F.M. : Oui, mais je pense qu’aujourd’hui, pour l’essentiel, le sacré ne passe plus par les religions. C’est quelque chose qu’on n’a généralement pas en vue : le partage entre sacré et profane procède du sacrifice. On décrète, ce qui est le cas depuis plus d’un siècle, que tout est profane car, le sacré faisant partie du monde personnel de chaque individu, le religieux ayant été intériorisé, il est devenu une branche du profane, une branche du psychologique, c’est-à-dire de la saloperie. A partir du moment où on décrète ça, les gens ne se rendent pas compte que, le profane n’existant que parce que le sacrifice laisse une part au sacré, on peut tout aussi bien dire que tout est sacré. C’est ce que prouvent les guerres mondiales : un monde où tout est sacré est un monde où tout est dépensé. Y compris les êtres humains. C’est un monde où tout est brûlé, où tout est consommé. Au début du XXe siècle, les gens pensaient qu’on s’acheminait, par la science, vers le « Progrès ». Cette petite guerre allait être réglée encore plus vite que les autres grâce à la technique. Moyennant quoi c’est devenu une boucherie qui a donné lieu à une dévastation encore plus large. Elle a fait un monde dont l’élément est la destruction elle-même. Ce qui est sacré, c’est ce qu’on détruit pour les dieux, c’est ce qu’on leur donne. Si on dit que, sous prétexte qu’ils n’existent pas, on ne donnera jamais plus rien aux dieux, eh bien c’est tout qui est donné ! Les deux parties prenantes du sacrifice, d’un côté les hommes, de l’autre les dieux, sont absorbées par le sacrifice lui-même.
Le monde, sous l’apparence d’un laboratoire, devient une espèce d’alambic sacrificiel. La logique étant la destruction universelle. C’est une forme de démonisme radical.

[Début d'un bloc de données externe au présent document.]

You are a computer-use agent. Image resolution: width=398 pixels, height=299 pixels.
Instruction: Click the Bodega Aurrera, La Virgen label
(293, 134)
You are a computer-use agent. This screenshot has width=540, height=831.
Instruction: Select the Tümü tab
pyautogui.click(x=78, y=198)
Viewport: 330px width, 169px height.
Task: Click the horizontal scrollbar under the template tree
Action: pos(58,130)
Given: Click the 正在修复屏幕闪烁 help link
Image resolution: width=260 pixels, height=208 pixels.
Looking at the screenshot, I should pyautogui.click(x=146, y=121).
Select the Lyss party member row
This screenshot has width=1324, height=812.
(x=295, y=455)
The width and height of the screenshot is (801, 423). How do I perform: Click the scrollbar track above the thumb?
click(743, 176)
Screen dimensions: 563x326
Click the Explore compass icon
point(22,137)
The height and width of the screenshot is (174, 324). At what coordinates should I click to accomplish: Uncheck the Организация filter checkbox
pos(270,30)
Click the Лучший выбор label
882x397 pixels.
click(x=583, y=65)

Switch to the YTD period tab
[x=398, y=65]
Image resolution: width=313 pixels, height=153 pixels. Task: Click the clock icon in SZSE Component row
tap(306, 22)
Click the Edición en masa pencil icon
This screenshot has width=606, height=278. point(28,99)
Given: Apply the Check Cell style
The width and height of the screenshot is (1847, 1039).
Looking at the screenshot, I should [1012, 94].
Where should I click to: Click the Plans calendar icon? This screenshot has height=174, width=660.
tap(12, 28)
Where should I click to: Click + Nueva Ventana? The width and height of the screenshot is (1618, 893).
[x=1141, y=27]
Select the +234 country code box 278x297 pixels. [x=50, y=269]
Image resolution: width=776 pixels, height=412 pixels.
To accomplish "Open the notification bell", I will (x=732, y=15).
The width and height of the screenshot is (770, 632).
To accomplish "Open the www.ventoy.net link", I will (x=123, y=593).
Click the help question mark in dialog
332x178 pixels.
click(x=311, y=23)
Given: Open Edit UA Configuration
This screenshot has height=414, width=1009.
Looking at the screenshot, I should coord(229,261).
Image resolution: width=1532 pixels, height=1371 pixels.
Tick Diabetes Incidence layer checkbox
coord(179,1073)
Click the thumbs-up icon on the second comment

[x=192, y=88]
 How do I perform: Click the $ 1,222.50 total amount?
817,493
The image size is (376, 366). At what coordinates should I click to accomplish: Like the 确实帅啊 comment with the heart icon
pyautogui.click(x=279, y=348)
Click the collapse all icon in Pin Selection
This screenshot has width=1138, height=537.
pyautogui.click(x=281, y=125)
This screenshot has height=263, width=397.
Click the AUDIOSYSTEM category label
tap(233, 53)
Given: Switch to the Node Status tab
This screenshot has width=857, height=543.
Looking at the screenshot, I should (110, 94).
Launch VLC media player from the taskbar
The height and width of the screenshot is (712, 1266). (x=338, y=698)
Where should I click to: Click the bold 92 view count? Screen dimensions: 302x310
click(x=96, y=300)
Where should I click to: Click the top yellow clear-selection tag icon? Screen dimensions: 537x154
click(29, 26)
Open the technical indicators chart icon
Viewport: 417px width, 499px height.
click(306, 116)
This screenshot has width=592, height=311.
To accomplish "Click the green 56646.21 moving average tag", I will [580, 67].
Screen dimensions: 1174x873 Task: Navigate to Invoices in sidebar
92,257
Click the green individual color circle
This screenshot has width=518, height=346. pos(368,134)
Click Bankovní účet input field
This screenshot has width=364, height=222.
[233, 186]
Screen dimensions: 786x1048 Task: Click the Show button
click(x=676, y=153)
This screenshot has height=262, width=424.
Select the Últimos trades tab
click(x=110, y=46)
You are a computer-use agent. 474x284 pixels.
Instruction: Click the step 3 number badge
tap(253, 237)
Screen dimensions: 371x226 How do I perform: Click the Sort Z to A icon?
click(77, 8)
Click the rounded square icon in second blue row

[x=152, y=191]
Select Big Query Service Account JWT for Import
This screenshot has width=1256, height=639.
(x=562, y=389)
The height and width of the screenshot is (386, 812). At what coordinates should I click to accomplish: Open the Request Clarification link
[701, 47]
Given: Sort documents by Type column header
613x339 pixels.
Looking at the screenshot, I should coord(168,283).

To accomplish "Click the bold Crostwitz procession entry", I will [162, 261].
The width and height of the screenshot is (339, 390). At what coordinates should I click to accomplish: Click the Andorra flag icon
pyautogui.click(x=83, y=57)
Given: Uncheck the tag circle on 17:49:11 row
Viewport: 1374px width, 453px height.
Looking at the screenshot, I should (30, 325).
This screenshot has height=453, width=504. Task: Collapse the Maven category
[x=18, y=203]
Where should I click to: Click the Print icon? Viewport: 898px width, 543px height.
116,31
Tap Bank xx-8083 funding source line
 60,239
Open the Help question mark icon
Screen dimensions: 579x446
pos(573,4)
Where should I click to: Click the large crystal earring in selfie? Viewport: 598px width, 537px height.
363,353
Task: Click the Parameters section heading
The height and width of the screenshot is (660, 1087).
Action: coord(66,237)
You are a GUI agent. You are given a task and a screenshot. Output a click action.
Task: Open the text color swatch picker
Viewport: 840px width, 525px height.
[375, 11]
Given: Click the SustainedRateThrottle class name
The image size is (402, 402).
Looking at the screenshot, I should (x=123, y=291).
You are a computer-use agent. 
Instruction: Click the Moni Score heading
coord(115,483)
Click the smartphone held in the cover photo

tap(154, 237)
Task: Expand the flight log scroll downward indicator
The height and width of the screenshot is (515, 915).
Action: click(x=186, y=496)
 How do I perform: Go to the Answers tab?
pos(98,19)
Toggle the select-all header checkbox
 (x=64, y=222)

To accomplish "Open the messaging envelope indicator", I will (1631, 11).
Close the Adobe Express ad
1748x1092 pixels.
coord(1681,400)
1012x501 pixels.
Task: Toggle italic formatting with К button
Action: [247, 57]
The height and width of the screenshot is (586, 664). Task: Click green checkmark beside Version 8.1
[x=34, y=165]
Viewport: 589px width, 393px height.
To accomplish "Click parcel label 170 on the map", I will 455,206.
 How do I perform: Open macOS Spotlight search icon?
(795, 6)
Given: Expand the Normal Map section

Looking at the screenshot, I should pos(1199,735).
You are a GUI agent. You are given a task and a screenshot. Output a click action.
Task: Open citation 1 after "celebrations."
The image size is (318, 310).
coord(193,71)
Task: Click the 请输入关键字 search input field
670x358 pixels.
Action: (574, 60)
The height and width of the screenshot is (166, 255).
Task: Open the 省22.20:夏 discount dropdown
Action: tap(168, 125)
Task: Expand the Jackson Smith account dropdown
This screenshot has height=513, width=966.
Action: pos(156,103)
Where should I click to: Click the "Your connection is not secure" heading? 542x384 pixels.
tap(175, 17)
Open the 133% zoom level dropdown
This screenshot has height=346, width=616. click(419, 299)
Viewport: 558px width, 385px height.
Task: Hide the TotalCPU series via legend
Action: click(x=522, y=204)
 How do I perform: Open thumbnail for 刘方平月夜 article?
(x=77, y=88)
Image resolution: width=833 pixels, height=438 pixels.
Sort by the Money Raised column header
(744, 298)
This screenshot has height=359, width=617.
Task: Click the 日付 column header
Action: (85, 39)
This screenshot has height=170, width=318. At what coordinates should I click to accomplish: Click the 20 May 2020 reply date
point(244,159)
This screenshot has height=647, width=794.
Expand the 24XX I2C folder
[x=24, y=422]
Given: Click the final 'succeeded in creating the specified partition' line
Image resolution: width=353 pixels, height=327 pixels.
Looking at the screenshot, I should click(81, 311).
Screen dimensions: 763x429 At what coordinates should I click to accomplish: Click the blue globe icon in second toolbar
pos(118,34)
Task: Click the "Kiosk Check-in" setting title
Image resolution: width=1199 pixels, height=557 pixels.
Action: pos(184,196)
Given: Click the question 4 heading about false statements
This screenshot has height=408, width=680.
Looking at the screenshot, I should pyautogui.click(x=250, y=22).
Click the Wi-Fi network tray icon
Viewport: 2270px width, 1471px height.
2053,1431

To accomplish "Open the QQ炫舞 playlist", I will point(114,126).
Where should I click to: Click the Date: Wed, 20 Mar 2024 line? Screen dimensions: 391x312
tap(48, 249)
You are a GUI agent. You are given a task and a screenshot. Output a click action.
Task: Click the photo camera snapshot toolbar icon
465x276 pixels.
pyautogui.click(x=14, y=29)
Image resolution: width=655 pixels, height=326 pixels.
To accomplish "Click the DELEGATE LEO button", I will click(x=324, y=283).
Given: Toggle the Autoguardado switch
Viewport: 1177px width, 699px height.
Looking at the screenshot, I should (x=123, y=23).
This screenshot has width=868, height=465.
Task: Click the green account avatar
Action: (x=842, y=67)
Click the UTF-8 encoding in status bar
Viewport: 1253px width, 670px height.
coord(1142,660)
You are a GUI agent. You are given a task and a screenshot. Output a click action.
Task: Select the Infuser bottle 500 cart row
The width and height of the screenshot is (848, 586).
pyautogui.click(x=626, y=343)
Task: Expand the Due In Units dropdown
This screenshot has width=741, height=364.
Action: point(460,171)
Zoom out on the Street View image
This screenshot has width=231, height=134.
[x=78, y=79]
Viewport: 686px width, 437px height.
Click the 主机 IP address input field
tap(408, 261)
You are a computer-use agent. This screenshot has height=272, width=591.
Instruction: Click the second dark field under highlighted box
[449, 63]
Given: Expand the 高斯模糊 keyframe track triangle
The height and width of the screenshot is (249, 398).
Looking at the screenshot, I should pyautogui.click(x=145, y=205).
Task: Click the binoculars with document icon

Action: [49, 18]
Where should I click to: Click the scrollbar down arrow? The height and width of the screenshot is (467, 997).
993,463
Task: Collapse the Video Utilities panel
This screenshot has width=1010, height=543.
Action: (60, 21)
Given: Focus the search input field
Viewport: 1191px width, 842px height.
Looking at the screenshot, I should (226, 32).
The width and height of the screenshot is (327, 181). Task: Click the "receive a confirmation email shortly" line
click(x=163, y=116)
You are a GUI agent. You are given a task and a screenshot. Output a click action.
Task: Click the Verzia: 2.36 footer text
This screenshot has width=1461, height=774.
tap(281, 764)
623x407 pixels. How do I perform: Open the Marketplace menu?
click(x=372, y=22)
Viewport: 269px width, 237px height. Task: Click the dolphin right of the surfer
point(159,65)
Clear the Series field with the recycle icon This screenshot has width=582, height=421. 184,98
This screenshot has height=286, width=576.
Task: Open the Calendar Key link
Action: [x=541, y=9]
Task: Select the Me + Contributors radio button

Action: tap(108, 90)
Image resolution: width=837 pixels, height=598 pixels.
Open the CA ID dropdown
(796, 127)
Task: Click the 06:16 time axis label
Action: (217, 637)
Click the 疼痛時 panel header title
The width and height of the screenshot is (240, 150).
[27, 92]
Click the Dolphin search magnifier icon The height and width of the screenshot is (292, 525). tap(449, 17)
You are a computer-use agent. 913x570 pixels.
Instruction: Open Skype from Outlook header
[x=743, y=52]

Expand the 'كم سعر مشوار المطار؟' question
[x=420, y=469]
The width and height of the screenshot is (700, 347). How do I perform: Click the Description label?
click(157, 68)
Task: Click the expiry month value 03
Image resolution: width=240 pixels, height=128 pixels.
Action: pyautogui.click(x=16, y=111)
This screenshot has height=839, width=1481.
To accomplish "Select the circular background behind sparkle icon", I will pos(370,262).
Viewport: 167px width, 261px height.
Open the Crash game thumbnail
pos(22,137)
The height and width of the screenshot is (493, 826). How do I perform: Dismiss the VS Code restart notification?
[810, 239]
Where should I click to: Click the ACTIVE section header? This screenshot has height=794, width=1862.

Yannick Haenel : On pourrait dire qu’à l’époque de l’horizon bio-politique, la plupart des individus sont morts et qu’une expérience mystique serait une expérience de réveil. Comment se réveiller du discours thanatique dans lequel on est plongé, comment se réveiller de ce conditionnement de mort où tous les corps sont à disposition pour une espèce de sacrifice qui s’appelle la société ? Tous les corps sont sacrifiés d’entrée de jeu, on les immole à ce bûcher quotidien qui est la consommation des corps. La plupart des désirs sont des désirs programmés, des désirs pour le maître absolu qu’est la société. En dehors de toute connotation religieuse, une expérience mystique, ce serait une pure expérience de réveil, ce que les védiques ou Bouddha appellent l’ »Eveil ».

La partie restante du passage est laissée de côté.